Trees

package
v0.6.0 Latest Latest
Warning

This package is not in the latest version of its module.

Go to latest
Published: Nov 10, 2024 License: MIT Imports: 4 Imported by: 0

Documentation

Overview

Package Trees implements Size Balanced Tree using arrays in a minimally recursive approach. Elements in the tree is unique. The left most element is the smallest element.

# Size Balanced Tree Size Balanced Tree(SBTree) is a binary tree that balances itself naturally using subtree sizes. It's flatter than other prevalent implementations like RBTree. It's also faster than those implementations as indicated by the benchmark and th original paper. Here its superiority over RBTree is also demonstrated.

# Using Arrays SBTree is quite tricky to implement using pointers Therefore, like the original paper, we use arrays to implement it. However, 1 very common problem of using arrays is indexing. A tree that's good for general use must utilize all indexes in the array, it mustn't contain holes. The most intuitive "left=2^n, right=2^n+1" approach will leave lots of wasted indexes should the tree not be perfect. Maintaining a top index count doesn't have this issue, but, like the above, are prone to creating and forgetting hole indexes when deletion is involved. In this implementation, I employed a way to record the hole indexes without additional memory and can be stored and retried in O(1) time. This enables this implementation to utilize the advantages of using arrays while not worry about wasting indexes. In fact, this implementation is guaranteed to exhaust existing array before growing.

In Go, array are indexed using `int`, so we restrict the indexing type to `uint` at most. This means that you won't be able to use `uint64` as indexes on 32bit machine. This is pretty reasonable.

# Modifications This implementation is slightly different from the original implementation.

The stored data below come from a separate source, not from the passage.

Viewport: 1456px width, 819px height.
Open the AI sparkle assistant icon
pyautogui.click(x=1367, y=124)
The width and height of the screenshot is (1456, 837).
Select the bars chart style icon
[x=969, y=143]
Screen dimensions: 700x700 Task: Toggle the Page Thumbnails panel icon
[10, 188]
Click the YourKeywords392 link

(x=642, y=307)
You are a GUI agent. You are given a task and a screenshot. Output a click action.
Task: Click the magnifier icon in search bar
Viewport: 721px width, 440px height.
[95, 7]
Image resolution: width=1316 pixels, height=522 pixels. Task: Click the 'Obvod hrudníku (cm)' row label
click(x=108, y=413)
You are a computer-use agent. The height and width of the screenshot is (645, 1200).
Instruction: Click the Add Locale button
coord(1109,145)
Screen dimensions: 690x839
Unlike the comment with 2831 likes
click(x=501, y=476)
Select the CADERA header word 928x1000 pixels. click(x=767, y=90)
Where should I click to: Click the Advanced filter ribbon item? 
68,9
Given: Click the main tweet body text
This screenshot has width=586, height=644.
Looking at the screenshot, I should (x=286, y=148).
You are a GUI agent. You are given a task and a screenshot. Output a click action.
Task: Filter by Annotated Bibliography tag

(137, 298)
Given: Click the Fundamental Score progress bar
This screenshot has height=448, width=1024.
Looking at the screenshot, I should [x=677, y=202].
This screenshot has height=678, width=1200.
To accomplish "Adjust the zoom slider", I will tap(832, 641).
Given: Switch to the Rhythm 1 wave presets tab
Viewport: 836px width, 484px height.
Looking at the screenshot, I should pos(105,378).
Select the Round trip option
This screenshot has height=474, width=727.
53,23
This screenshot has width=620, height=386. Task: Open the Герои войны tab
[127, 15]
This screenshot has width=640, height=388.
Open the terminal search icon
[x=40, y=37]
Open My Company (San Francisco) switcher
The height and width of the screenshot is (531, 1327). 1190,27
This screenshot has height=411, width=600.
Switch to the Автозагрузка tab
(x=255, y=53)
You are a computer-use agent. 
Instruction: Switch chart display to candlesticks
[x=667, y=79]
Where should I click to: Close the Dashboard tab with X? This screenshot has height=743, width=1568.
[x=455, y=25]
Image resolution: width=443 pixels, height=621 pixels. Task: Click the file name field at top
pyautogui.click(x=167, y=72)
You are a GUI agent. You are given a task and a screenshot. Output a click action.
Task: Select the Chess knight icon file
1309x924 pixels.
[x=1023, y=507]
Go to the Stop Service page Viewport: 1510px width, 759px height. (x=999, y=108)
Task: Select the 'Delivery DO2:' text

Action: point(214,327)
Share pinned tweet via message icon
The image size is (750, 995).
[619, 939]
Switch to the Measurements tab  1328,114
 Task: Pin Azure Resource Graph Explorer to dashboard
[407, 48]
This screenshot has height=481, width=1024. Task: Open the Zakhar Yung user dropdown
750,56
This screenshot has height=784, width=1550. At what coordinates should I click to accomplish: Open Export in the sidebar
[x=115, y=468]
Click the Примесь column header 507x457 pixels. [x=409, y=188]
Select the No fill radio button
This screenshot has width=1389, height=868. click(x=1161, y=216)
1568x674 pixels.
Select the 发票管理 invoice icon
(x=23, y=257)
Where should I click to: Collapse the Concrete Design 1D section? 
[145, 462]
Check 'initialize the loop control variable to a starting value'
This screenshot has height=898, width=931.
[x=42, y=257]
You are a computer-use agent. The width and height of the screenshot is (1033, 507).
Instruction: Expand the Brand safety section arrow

First, maintaining is split into 2 orientations to make it more intuitive without degrading performance. Second, unlike the original, deletion will sometimes balance the tree afterward. See [base.maintainLeft], Tree.Del for details.

# Minimal Recursions This implementation is minimally recursive. Mutating operations are mostly iterative while readonly operations are usually constant space iterative. Balancing operations, namely [base.maintainLeft] and [base.maintainRight], are recursive because they are hard to express iteratively, but they're amortized O(1). Tree.Add and Tree.Del requires backtracking, thus we've to use a something to store the stack. Fortunately, they both involve very simple backtracking and can be implemented efficiently and easily by using a slice. Also, using the height guarantee of SBTree, we can actually allocate this slice beforehand and reuse it as long as we know how big will the tree be.

For traversing, I provided both a normal stack based traversal and a constant space Morris traversal. This is because Morris traversal is a mutating operation, so only 1 traversal may happen at any time. Also, Morris traversal doesn't support early termination by its nature, so in some cases, normal traversals may still be helpful.

# Concurrency This isn't safe for concurrent usages. Writes shouldn't happen at the same time with other reads or writes. Section below is for those who are interested in details. Generally, you shouldn't worry about it.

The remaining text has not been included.